I have spent my entire career either working in the labs or supporting them, first in Quality and later, in IT. Having started my career as a QC Analyst in the labs, I can honestly say that IT was our least favorite department. They were always bringing in new software for us to use and introducing new controls that we felt were limiting our ability to perform our work. After only a few years in Quality, I was asked to participate in a software project as an SME. I always enjoy a challenge and thought this would be a great way for me to “educate IT” on how things worked in the lab. Little did I know that this project would change my entire career, and my perspective!
After several years, I transitioned to an IT role, supporting the QC labs. I was tasked with bringing in new systems and introducing controls. I was part of the Y2K team and was responsible for ensuring our computerized systems in the labs were compliant with the latest regulations. I was part of the transition to CFR 21 Part 11 and implementing electronic records and electronic signatures (ERES) in the lab. I had become the person that everyone thought was a hinderance.

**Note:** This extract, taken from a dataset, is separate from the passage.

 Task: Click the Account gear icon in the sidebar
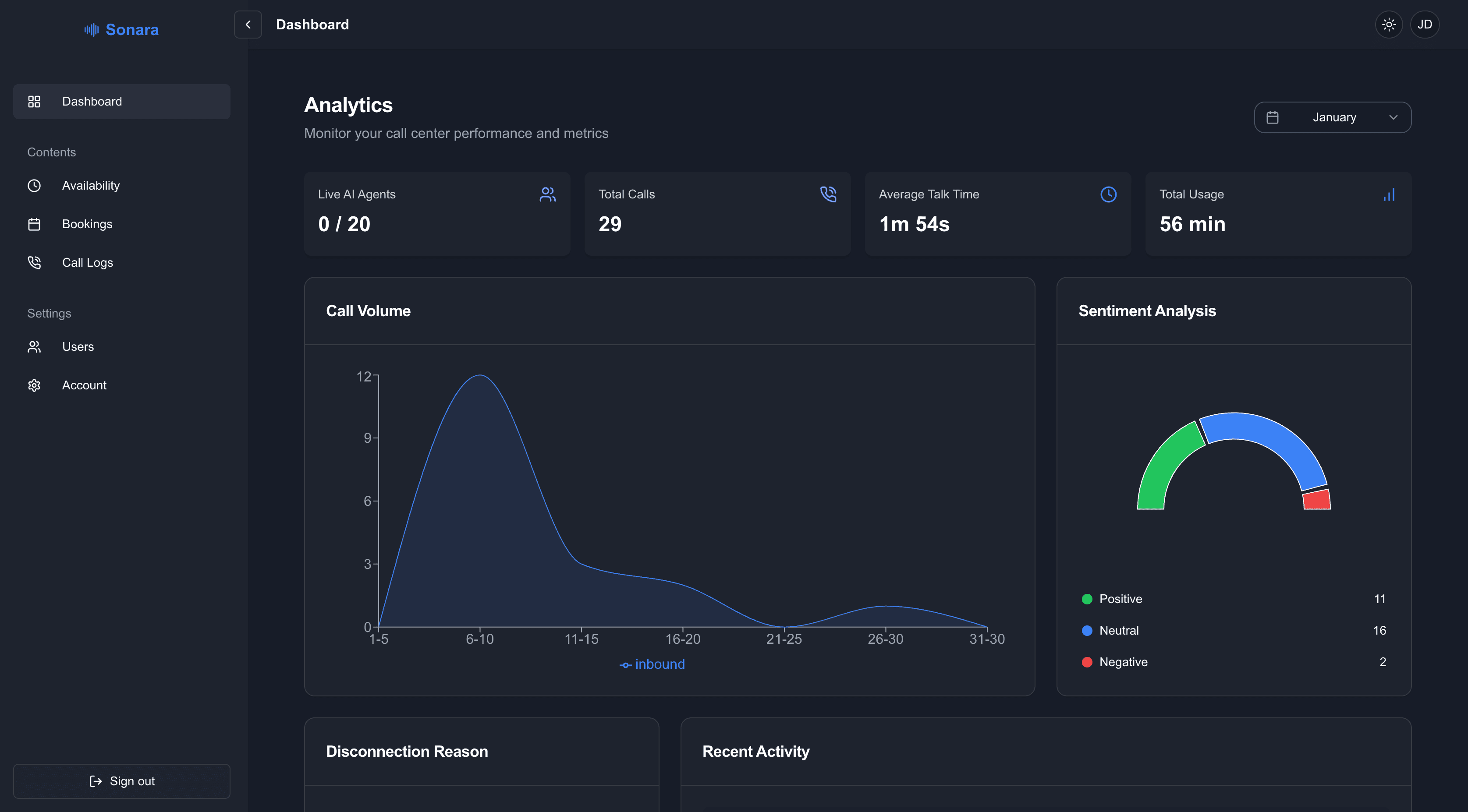(34, 385)
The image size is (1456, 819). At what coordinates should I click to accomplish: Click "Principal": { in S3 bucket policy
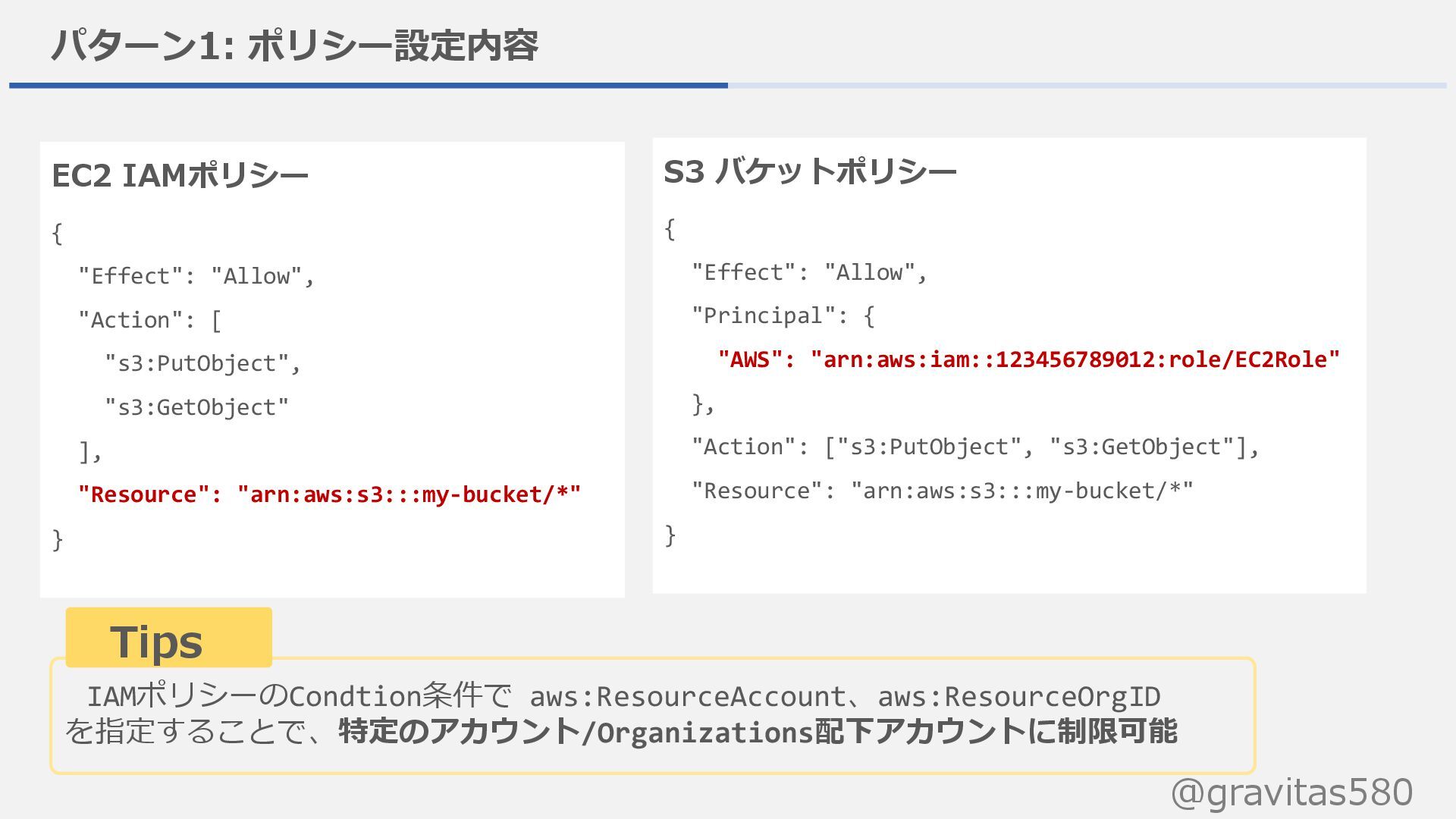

As I moved through my career, most of my time was spent deploying and supporting enterprise systems such as LIMS and ELNs. Several years ago, I expanded my role to supporting instruments and analytical software for both QC and Research labs and quickly learned that supporting Research was different type of challenge. While Quality labs expect to have controls in place, Research expects full access to their systems and software from anywhere, at any time. This expectation was more prevalent post-pandemic as scientists had become used to accessing their experiments remotely.
So, how does one successfully implement controls in a Research lab? And how do you balance the desire to move at the speed of science with the need to protect your data?
The first steps were to assess how the scientists were accessing their data. Were they using VPN directly to the lab? Was the lab even on a segregated network? Was there data encryption? We knew that our labs for most of our research sites were on a segregated network. This was a step in the right direction. Unfortunately, we found that our users were connecting to the business network using VPN and then using Remote Desktop to connect to their instruments. Users were moving data between networks using VPN and Remote Desktop. Not only was this inefficient, but also a security risk. We had to address this quickly, while ensuring there wasn’t a negative impact to the scientists. Fortunately, we were able to identify tools that could be leveraged to allow our scientists direct access to their instruments. We created a direct VPN connection specific to the labs and disabled Remote Desktop on instrument computers. With some training and user guides, we quickly gained adoption from the scientists. After about a year, the solution was so well received, that our QC labs wanted to leverage a similar setup so they could monitor instrument runs remotely.
Several years later, and at a new company, I was faced with a similar challenge. We didn’t have any QC labs, but we had several Research labs. We were also a rather young company, with a small, very new IT department. Our scientists had been managing their own instruments and access from the start of the company. Now, they had an IT department telling them they could no longer buy and install any software they wanted. They also had to get approval to remotely access their systems. We also segregated the lab network and created significant hardship for the labs. This was not a great start to the relationship with a new IT department and we almost immediately had to roll back the network segregation.
Over the next year, the IT team worked with the scientists to understand the true need for data access. We took the time to educate the scientists on the importance of data security and why these new controls were so important. IT partnered with the scientists, and even recruited one of them to join the IT team. We implemented an ELN and we encourage our scientists to engage with IT to put controls and systems in place that protect their data. We eased into new policies for remotely accessing lab data and solicited scientist feedback for selection of a Scientific Data Management Solution. We also started to build a data governance framework.
There have been many lessons learned, but there’s still so much work to be done.
When working at a large, well-established company, it was much easier to deploy controls in the Research labs. We leveraged corporate policies to help ensure compliance. There was little resistance within the labs. A smaller, younger company requires significantly more finesse to implement these controls. If you try to deploy too much, too fast, you will fail. You will damage the relationship between IT and the Scientists, and it will be difficult to regain that trust. By taking things slow, and engaging the scientists throughout the process, they will feel like they are part of the solution and will contribute to the success of the team. Because, at the end of the day, we all want the same thing: Secure data that is readily accessible to our scientists when they need it. When done right, IT CAN move at the speed of science!